Today is Thanksgiving, and you know what that means: only a month left of Christmas shopping before we start all over again for next year. Notice we were very careful to call it “Christmas” instead of, oh, “some unspecified festive occasion falling one week before New Year’s Day”? That’s because another thing you can always count on at this time of year is the punditocracy getting on a soapbox to rant about how there’s a “war on Christmas” being waged.
It’s not enough that businesses start decorating with Santas and snowflakes almost as soon as the Fourth of July has passed, or that we have a bona fide holiday – oops – Christmas shopping season that begins the day after Thanksgiving, or that around Halloween, retail establishments start bombarding customers’ ears with Christmas carols, or that there are Christmas clubs to plan your shopping a year in advance, or that there are round-the-clock Christmas movies at least throughout December.
No, if you hear somebody say “Happy Holidays”, it’s a sure sign that practitioners of that nasty intolerant political correctness are waging a war on Christmas, and want to outlaw it altogether. And we should boycott businesses and force people to say “Merry Christmas”, the way Amurrcan freedom demands.

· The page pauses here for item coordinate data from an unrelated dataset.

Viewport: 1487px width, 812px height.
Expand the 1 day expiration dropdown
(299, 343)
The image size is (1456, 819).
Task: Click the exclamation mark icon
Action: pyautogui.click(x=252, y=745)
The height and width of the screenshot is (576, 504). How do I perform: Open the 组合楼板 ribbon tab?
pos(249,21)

The harbingers of this holiday holocaust (Oops. Sorry, but “Christmas holocaust” just didn’t have the same alliterative appeal; I hope this won’t be too many points against me.) are invariably people with a political agenda; specifically, they are proponents of the extreme right-wing, or at least they always have been to date. Which isn’t surprising, because this faction is aligned with extreme fundamentalists, with whom they share the common bond of a persecution complex. And their propagandists know that to mobilize the troops, you need to convince them of two things at the same time: (1) Christians in America are an overwhelming majority whose every whim ought to be mandated into law, and (2) Christians in America are an oppressed minority in danger of being persecuted into extinction.

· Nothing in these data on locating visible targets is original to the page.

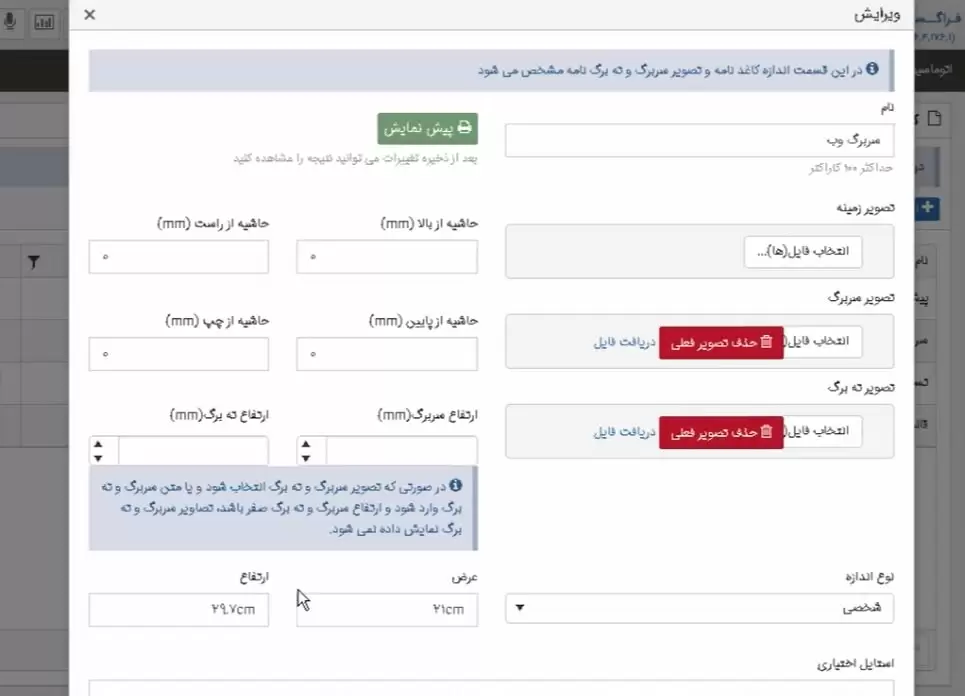Click the trash icon to delete the current ته برگ image
This screenshot has height=696, width=965.
(x=765, y=431)
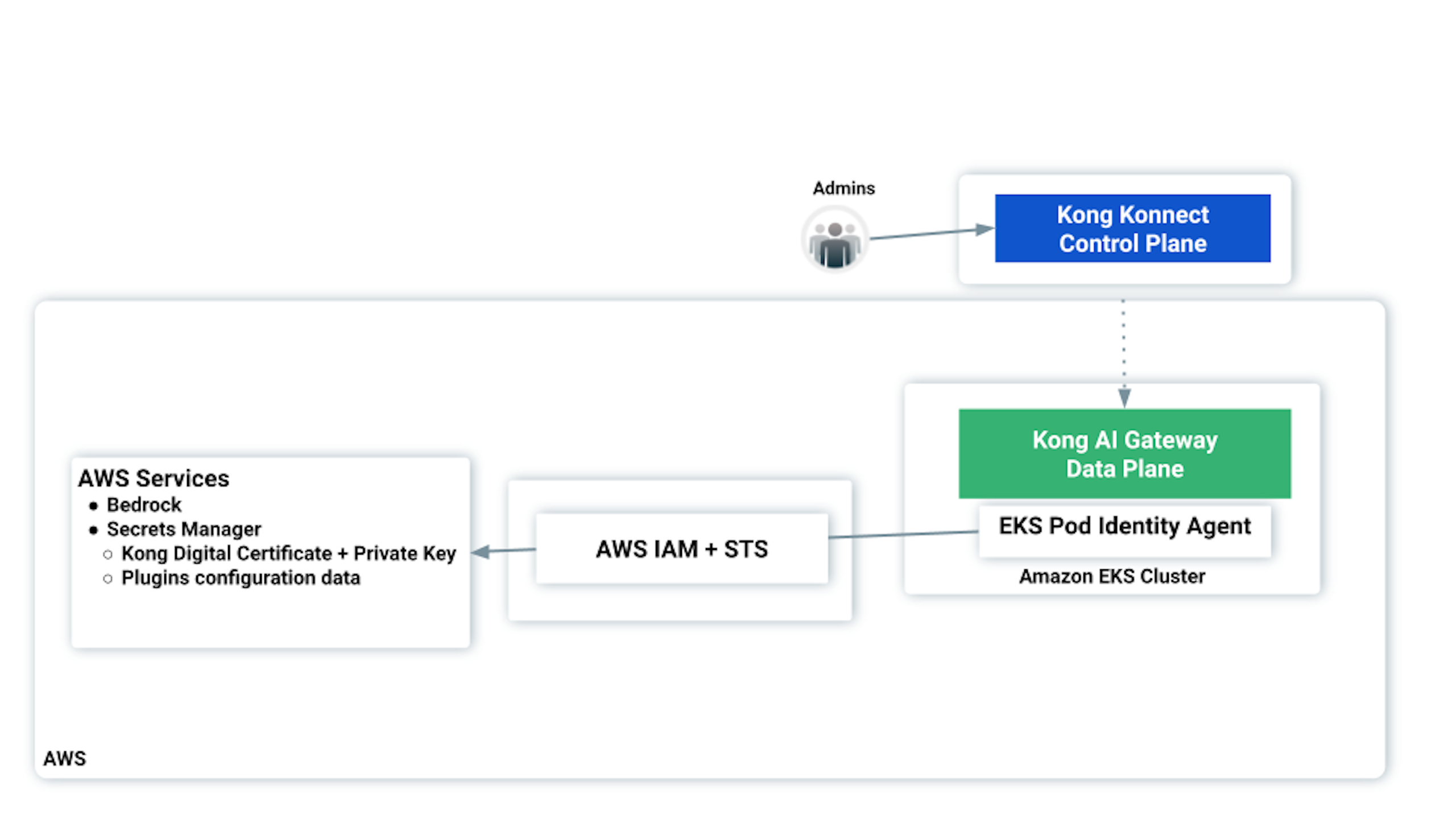Click the AWS IAM + STS box

681,549

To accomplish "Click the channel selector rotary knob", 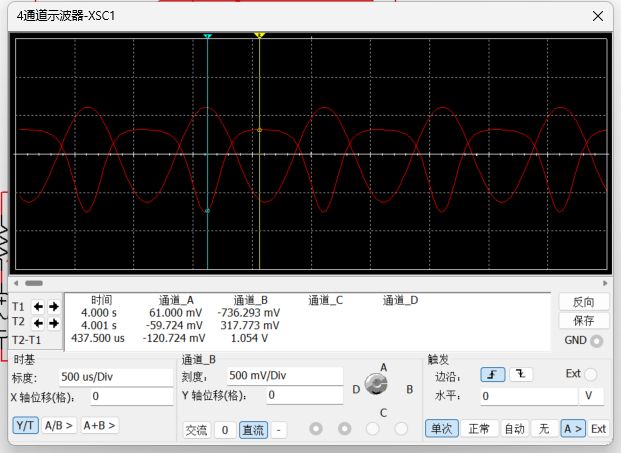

An astounding number of people have no problem holding both of these beliefs at the same time. As a result, the “War on Christmas” meme continues to sell year after year after year. It’s become as much a part of hol- of Christmas tradition as mistletoe, eggnog, Hollywood blockbusters and nativity scenes in inappropriate places.
So brace yourself for at least another month of it. In the meantime, here’s hoping that today and all of your holidays will be happy.

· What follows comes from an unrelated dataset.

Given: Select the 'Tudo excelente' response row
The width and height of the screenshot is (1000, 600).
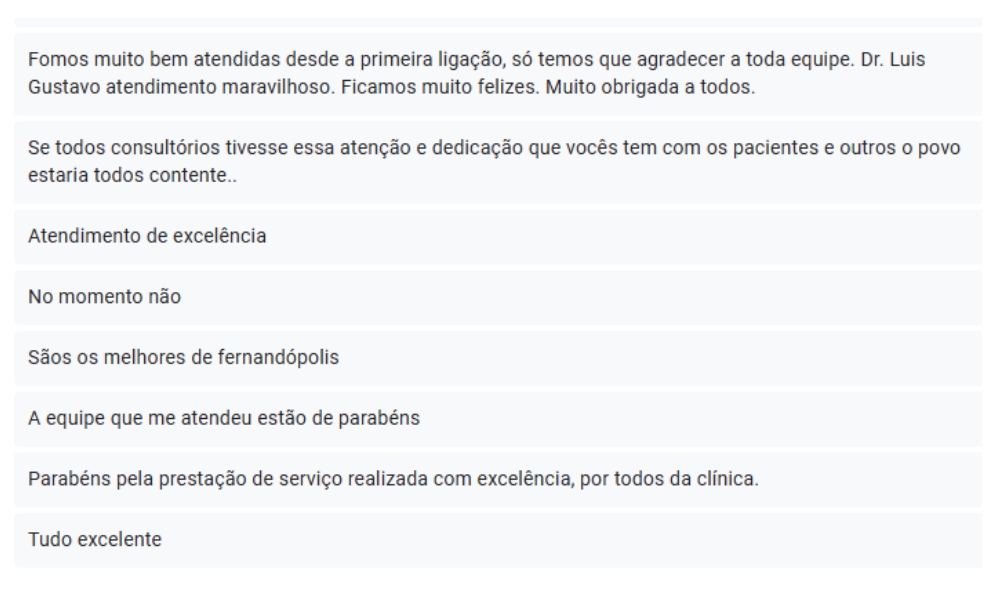Looking at the screenshot, I should click(x=498, y=540).
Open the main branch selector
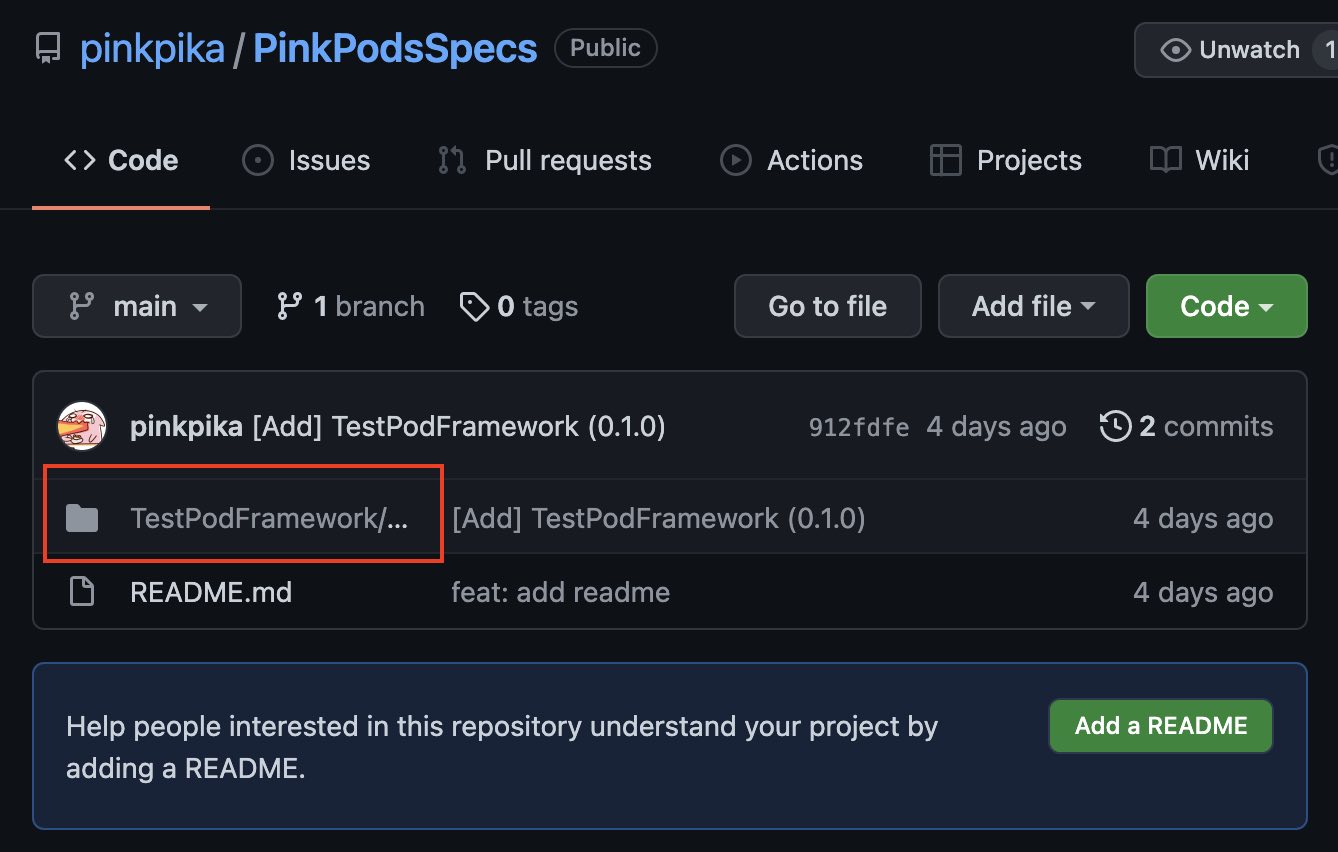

Oops. Are we waging a war on Thanksgiving here?
I do sometimes think my fellow liberals and those darn atheists are much too picky about minimizing publically displayed Christmas themes and banning them–at least I have heard that such rules are overly protective and unfair. But the anger expressed by those on the religious right really does seem to involve a sort of persecution complex among people of faith (faith which only they, as Christians, can righteously claim). they complain about not being allowed to distribute their own theological beliefs when and where they want! But aside from a few occasions when “non-christians,” may be exaggerating the required extent of remaining neutral in public venues, fundamentalist Christians have really never been told that, they cannot (excuse my bluntness),think and worship in any way they damn well please! But the problem is that they would rather conduct their own form of religious services anywhere they desire, no matter how many other living, breathing, human beings with different spiritual beliefs might be offended or infringed upon.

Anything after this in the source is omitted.